Previously, the Financial Intelligence Centre (FIC) revealed a case of an online dating scammer’s shocking modus operandi that tricked men and women out of R13 000 000 within seven-plus years. The horror of ‘Romance Fraud’ has left innocent individuals paying a hefty price for love.

It is, therefore, important to guard your heart, protect your finances and stay alert to not fall prey to opportunists.  And, when it comes to your well-being and hard-earned money, prevention is better than cure.

Vital Questions You Need to Ask Yourself Before Falling Prey to Fake Love

As a precautionary measure, here is a list of questions that you should ask yourself before entering into (or continuing with) a new online romantic relationship:

  • What is your reason for using the specific online platform to connect with a person? It is important to stick to your goal (finding love/connection) and not get distracted by someone else’s selfish intentions.
  • Is your privacy (including your location details) protected, or being shared publicly for everyone to see? With the recent WhatsApp vs. Telegram concerns, you need to make sure that you manage your privacy settings the way you want to. And, make sure that you understand the platform’s policy regarding your personal information (and activities) being open to the public (or not).  
  • What is the extend of the information that you share about yourself while talking to/messaging your new love interest? There is no need to share details about your financial position or too much personal information with a new ‘familiar stranger’.
  • Have you verified everything about the information that you have been given about the person you are connecting with? Trust needs to be earned. It would be best not to believe everything from a one-sided opinion.  
  • Is there enough information about the person available on his/her online profile (a photo, hobbies etc.)? Strangers whose profiles have little information available should be treated with the utmost suspicion.
  • What is the profession (job) of the person that is showing interest? Experts say that in most scams, the perpetrator assumes the identity of someone who’s occupation requires them to travel often. For example, a military officer or a truck driver.
  • Is there anything in your requests or communication that they don’t want to do and that is concerning to you? Without even noticing, you can be ‘catfished’. It should raise concerns when your new interest does not want to do a video call with you, talk to you over the phone, can’t send a selfie in the moment, or it seems that they are only connecting with you (and no other individuals in real life).
  • Has the person/your new significant other formed a familiar pattern by contacting (harassing) you about their sudden difficult circumstances?
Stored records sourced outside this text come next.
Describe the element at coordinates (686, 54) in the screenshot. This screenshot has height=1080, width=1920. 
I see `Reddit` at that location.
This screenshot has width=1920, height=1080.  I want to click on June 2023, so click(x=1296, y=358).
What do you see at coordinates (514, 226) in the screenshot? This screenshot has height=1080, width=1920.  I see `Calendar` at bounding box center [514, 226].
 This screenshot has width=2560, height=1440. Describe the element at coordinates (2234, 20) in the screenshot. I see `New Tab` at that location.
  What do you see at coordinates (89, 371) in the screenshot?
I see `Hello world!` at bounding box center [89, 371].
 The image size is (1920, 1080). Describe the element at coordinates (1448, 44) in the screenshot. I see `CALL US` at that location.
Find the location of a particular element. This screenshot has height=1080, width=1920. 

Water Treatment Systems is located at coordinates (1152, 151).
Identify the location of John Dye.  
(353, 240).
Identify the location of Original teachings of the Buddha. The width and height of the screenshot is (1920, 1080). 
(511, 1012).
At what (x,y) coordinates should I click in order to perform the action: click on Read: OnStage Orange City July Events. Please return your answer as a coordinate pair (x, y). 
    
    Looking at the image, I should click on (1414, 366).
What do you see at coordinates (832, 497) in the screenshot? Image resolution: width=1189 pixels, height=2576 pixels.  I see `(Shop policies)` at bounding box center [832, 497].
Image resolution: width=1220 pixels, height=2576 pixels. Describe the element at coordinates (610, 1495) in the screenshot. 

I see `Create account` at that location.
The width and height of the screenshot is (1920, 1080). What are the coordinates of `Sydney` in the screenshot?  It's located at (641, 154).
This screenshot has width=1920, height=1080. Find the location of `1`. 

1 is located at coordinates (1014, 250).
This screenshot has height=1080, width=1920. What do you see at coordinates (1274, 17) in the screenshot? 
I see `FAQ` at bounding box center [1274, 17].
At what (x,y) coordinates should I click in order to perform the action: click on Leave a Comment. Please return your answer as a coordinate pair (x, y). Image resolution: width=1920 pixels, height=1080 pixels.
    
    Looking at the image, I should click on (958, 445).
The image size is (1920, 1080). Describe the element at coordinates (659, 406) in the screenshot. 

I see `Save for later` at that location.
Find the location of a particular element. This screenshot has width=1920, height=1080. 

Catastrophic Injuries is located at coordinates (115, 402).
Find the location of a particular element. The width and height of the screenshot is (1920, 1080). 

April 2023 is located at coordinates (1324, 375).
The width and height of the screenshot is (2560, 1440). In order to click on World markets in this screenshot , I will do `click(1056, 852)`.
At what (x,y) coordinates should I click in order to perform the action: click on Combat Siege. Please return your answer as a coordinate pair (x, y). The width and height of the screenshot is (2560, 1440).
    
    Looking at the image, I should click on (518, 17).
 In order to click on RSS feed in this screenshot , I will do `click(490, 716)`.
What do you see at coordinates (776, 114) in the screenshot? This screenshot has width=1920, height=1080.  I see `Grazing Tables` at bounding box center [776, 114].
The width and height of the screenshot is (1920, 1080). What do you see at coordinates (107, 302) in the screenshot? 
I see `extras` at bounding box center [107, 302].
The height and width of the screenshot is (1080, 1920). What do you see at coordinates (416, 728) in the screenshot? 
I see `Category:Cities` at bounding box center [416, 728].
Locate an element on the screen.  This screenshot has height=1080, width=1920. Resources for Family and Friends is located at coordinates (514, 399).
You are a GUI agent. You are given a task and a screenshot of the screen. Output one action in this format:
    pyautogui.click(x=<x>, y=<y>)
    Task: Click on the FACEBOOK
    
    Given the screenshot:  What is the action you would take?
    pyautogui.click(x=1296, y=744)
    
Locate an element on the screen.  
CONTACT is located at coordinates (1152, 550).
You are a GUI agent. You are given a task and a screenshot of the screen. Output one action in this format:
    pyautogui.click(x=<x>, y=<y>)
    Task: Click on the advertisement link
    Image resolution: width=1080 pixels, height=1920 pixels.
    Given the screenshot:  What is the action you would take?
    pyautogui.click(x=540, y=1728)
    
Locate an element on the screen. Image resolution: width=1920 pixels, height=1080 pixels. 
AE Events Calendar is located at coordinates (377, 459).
Online scammers disclose a certain pattern in their behaviour/doings. One of which is to play on your emotions. You can be sure that it involves the partner experiencing a personal dilemma of some sort and that they need your money to help them out. Offering financial assistance to someone that you do not know very well should not be entertained.
  • Are you picking up/have you noticed that the communication and conversations are inconsistent? Remember: you may be talking to more than one individual. In various cases criminals work together for a syndicate.
  • Have you informed your close family and friends of your new online love? You have to be in close communication with your immediate support group, especially if you think that you may be taken for a ride.
  • Do you think that you are being scammed? Trust your gut. If you can confirm ‘yes’, immediately stop all communications. And, rather walk away.
  • If you have already been a victim of this typical love-related scam and lost money in the process – Did you report it to the authorities, and have you connected with a trusted source to help FIX your financial/debt situation safely? Being a victim of online love fraud is a bitter pill to swallow, but you can help prevent others from falling into the same pit. Let your voice be heard and create awareness to avoid similar cases in the future.

    Regarding your financial situation – if you are stuck with severe debt due to being scammed, make sure that you contact a reliable and registered Debt Counsellor, such as DebtSafe, to take hands to help you FIX YOUR DEBT safely and securely.

Be vigilant when using cyber technology as your communication platform to find new love. Remember: Love does not come with financial conditions. You are worthy of affection, without having to pay for it.